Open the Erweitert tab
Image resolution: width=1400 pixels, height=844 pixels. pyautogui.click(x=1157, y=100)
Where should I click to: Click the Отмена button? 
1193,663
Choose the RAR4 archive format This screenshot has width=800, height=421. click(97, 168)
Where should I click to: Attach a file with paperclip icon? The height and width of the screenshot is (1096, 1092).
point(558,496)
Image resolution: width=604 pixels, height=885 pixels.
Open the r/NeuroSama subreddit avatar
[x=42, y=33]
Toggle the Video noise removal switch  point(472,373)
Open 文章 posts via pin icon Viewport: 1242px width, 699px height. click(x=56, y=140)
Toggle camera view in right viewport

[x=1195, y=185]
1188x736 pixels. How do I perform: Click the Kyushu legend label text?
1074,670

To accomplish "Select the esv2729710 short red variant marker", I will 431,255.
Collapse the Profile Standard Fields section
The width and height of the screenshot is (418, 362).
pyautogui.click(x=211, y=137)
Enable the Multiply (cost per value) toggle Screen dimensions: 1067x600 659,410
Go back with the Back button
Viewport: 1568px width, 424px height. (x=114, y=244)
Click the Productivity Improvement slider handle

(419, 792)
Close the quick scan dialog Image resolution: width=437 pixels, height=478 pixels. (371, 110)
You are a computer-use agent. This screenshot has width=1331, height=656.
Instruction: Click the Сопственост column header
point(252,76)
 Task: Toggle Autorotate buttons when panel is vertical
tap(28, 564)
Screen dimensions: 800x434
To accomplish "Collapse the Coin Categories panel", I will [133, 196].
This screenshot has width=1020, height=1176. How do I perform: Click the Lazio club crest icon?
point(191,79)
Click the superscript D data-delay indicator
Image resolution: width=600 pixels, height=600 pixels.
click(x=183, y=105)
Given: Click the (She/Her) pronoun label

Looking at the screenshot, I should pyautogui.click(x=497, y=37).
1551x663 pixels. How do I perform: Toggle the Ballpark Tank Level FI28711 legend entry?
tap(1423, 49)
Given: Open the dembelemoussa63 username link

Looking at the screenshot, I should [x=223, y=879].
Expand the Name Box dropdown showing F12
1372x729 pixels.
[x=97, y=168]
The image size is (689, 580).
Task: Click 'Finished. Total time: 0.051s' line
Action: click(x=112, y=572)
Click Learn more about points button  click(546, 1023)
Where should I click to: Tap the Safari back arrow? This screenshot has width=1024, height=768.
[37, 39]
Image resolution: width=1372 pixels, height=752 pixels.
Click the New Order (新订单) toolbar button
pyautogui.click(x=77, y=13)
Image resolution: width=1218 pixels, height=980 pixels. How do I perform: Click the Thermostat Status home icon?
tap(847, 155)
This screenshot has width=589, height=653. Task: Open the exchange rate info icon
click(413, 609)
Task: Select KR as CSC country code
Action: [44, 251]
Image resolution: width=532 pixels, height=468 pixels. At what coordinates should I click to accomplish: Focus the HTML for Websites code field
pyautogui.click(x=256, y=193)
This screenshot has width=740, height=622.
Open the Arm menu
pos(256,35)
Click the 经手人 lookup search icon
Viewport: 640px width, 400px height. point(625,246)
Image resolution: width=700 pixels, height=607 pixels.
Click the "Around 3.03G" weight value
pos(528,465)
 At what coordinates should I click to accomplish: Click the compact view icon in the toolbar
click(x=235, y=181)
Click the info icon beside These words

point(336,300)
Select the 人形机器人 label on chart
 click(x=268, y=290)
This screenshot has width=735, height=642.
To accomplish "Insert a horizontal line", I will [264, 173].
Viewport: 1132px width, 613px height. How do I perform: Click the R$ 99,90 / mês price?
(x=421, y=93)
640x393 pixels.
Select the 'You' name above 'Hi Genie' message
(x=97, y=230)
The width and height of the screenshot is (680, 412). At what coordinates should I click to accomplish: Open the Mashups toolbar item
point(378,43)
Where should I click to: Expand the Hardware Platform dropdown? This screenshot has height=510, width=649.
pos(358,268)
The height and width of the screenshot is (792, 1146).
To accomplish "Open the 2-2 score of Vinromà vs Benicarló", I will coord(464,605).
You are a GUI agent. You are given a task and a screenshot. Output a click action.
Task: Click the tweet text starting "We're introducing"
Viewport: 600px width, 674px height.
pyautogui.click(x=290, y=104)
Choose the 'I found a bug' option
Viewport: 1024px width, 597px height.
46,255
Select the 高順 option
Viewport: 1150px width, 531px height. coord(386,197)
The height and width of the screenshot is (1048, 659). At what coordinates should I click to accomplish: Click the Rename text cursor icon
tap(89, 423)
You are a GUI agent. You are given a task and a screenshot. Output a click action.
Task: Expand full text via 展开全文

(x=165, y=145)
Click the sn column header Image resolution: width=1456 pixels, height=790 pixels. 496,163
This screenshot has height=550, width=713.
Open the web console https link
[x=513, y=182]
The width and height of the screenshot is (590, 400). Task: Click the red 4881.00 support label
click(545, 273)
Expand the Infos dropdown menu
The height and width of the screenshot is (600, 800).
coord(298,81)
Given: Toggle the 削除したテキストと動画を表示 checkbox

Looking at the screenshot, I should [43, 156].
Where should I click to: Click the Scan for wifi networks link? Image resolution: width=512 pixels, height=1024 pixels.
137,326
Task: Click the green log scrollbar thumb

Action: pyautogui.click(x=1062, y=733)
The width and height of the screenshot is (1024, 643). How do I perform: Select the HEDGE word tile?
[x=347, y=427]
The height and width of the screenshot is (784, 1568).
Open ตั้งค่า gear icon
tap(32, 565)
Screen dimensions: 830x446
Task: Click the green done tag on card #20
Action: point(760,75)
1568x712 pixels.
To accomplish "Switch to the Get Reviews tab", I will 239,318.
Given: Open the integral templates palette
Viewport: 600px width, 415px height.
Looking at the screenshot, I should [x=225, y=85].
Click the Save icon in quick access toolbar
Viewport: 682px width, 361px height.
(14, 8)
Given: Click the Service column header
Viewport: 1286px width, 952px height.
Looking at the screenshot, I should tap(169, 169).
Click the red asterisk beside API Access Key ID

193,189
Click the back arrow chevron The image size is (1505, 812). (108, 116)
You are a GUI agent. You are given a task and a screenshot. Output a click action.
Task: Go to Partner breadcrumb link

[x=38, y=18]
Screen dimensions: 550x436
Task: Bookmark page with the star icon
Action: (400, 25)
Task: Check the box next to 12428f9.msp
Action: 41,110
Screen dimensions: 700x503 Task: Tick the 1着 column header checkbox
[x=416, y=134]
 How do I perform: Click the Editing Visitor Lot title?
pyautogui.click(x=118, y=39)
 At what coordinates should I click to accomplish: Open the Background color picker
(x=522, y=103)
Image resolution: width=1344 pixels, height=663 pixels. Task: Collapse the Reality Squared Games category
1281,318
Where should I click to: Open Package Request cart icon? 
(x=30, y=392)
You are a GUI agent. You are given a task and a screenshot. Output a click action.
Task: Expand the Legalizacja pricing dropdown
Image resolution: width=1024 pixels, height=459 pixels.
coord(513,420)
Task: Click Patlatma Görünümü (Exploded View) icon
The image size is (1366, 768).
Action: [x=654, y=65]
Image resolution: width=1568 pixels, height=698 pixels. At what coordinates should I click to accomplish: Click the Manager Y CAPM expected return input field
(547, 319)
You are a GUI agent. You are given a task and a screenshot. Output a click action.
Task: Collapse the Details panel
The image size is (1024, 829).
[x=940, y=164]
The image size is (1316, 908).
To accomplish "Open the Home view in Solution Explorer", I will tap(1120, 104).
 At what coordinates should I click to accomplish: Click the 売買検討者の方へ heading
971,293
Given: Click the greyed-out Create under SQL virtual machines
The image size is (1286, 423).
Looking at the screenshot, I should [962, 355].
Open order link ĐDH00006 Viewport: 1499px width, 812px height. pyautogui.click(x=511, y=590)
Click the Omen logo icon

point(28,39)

--*--

* WHAT TO PRODUCE
From the entries above, select each line containing the string "will".

* YOUR SOLUTION
To accomplish "Select the esv2729710 short red variant marker", I will 431,255.
To accomplish "Collapse the Coin Categories panel", I will [133, 196].
To accomplish "Insert a horizontal line", I will [264, 173].
To accomplish "Open the 2-2 score of Vinromà vs Benicarló", I will coord(464,605).
To accomplish "Switch to the Get Reviews tab", I will 239,318.
To accomplish "Open the Home view in Solution Explorer", I will tap(1120, 104).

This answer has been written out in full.